Originally published in the Sunday Guardian (Aug 26th) by a Guest Author and was republished by the Energy Chamber

Last Tuesday, Trinidad and Tobago shook with a powerful earthquake, making many of us fear for our lives. Thankfully, despite some material damage, no lives were lost.

This coming Tuesday, T&T’s most totemic company may be heading towards a much more welcome major shakeup. On that day, Petrotrin’s board will be sharing with the Oilfields Workers’ Trade Union leadership its plans for the company’s future.

We need a major shakeup at Petrotrin if we are to have a national oil company at all. After all, Petrotrin is bloated, inefficient, up its neck with debt and without money to invest in new capital projects. It’s unviable as a going concern without radical improvements.

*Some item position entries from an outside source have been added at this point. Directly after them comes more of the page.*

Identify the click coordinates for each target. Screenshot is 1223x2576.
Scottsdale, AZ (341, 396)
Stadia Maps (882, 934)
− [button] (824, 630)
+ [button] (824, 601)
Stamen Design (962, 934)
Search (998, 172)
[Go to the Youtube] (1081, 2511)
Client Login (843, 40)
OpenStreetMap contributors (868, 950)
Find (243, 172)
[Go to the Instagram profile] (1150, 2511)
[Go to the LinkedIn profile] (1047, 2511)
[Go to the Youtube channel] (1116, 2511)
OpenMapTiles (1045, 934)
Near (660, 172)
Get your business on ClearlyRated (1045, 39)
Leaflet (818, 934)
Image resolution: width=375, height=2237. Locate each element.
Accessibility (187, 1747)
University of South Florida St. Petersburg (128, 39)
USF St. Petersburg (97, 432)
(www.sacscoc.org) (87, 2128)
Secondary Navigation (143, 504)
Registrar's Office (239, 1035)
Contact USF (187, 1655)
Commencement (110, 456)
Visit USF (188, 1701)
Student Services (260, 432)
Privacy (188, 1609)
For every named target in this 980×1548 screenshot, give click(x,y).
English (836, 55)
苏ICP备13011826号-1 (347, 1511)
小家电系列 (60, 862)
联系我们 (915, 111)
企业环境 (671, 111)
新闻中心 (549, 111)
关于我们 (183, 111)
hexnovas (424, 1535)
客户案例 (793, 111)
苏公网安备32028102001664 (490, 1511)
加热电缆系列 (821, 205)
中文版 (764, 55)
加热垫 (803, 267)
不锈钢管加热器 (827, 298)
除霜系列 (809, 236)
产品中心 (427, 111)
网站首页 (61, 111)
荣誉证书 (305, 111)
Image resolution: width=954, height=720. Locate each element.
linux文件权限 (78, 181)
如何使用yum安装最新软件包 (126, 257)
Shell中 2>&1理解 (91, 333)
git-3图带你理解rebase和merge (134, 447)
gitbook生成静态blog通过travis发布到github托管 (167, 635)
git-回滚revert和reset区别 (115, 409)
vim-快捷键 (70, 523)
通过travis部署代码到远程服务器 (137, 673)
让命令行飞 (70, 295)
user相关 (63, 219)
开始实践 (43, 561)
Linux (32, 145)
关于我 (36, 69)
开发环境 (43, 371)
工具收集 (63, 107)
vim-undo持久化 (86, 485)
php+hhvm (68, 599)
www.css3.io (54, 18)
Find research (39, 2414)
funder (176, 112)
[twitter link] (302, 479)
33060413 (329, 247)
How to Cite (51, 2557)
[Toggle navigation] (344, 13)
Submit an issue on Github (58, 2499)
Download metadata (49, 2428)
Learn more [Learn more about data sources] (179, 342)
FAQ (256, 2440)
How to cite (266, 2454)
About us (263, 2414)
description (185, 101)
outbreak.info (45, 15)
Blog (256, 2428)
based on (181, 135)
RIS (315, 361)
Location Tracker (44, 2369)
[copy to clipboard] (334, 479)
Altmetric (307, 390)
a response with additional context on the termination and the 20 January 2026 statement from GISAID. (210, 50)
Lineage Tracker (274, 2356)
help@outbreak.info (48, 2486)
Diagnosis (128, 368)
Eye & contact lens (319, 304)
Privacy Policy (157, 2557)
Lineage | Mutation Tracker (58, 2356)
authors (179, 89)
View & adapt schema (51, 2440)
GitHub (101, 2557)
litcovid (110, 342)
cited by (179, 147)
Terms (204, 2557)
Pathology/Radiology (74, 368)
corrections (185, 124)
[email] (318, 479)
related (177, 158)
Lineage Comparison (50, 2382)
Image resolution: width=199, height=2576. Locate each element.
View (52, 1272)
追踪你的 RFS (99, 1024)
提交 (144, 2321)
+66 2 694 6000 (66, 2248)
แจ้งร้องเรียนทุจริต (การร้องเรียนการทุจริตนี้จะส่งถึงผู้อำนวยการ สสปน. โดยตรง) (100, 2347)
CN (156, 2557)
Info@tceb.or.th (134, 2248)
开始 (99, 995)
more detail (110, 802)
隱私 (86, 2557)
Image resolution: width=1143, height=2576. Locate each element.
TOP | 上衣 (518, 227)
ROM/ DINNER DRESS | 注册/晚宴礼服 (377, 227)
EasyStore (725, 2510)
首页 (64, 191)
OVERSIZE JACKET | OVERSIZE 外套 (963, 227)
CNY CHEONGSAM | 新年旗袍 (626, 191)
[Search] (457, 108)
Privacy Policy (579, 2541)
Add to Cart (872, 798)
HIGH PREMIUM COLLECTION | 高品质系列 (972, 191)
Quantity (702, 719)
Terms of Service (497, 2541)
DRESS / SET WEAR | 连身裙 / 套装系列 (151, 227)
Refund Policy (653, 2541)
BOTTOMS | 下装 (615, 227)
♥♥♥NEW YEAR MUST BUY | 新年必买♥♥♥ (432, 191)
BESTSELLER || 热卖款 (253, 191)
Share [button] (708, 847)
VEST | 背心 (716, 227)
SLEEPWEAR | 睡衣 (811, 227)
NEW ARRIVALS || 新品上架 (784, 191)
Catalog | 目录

OWTU’s members are planning prayers by the PM’s residence. Prayers, indeed, may be a good idea, but not perhaps for the same reasons as OWTU’s. We must all pray that Petrotrin’s board will put forward difficult but essential reforms. Including much needed reductions in how much it spends on its workforce.

We must also pray that OWTU’s leadership, especially its president, Mr Ancil Roget, will behave in a sober, measured and sensible way, for the sake of its membership and, more importantly, for the sake of the nation.

Disagreement is natural. Good industrial relations include vigorous debate, as long as it is based on a genuine attempt to reach the best possible outcome for all. But good industrial relations also include a sense of realism.

When a trade union sits down with a company’s leadership, it must be aware of how the business is performing and the likely outcome to long term employment if action is not taken. It’s the kneejerk reaction of having tantrums whilst ignoring the real world that left us already without a steel plant. We can’t afford to lose a refinery for the same reason.

We must all face the situation we are in. What was supposed to be a symbol of an independent, proud and successful Trinidad and Tobago, our state-owned oil company became a reflection of everything that’s wrong in our land.

It became an extension of the political world, used as a populist tool for the government of the day. It ignored good management practice for the convenience of avoiding any confrontation with the OWTU, as if doing so would be a betrayal of labour leaders of the past who, effectively, also started the fight for self-rule. Ironically, in reality they betrayed our former labour leaders by making the largest T&T state-owned business a failure and an embarrassment.

On Tuesday, Mr Roget will have a historical and unique moment to side with common sense and the good of the nation (and, by definition, the good of his membership). He can go down in history as the man who helped save a national symbol. More than that, as the man who helped turned a national symbol into a world leader.

Or he can go down in history as the man who sank any chance of us having a viable and thriving national oil company, even if that meant some short term pain for his members.

In Venezuela, fatefully wrong decisions were made about its state-owned oil company, PDVSA, for short-term gains by the Chavez regime. The result: a moribund company, producing considerably less than it used to and with decaying infrastructure beyond salvation.

In neighbouring Colombia, state-owned Ecopetrol is run as a proper company, and it is bringing more and more profit to the government through efficient management. In the second quarter of this year alone, it generated USD 1.17 billion in net profit, and announced plans to invest between USD 3.5 and 4 billion to increase its production.

Here, Petrotrin has been struggling to cover its costs and doesn’t have the money to make new capital investments. Between PDVSA and Ecopetrol, we pray Mr Roget – like us – will choose the Ecopetrol path. 

The odds, though, are not good. As news emerged of the meeting called by Petrotrin for Tuesday, rumours started swirling around Trinidad and Tobago of lock outs, army intervention and other absurdities.

We sincerely hope - and pray - that no one linked to the union is directly or indirectly linked to these rumours designed to destabilise the country and generate further damage to our already difficult situation. That’d would have been well below the belt.

Let’s pray, then. And, if you are of no religious disposition, let’s hope that Mr Roget will pause and listen carefully to Petrotrin’s plans. And offer truly helpful suggestions, aimed at making Petrotrin the best this land can offer. We live in hope.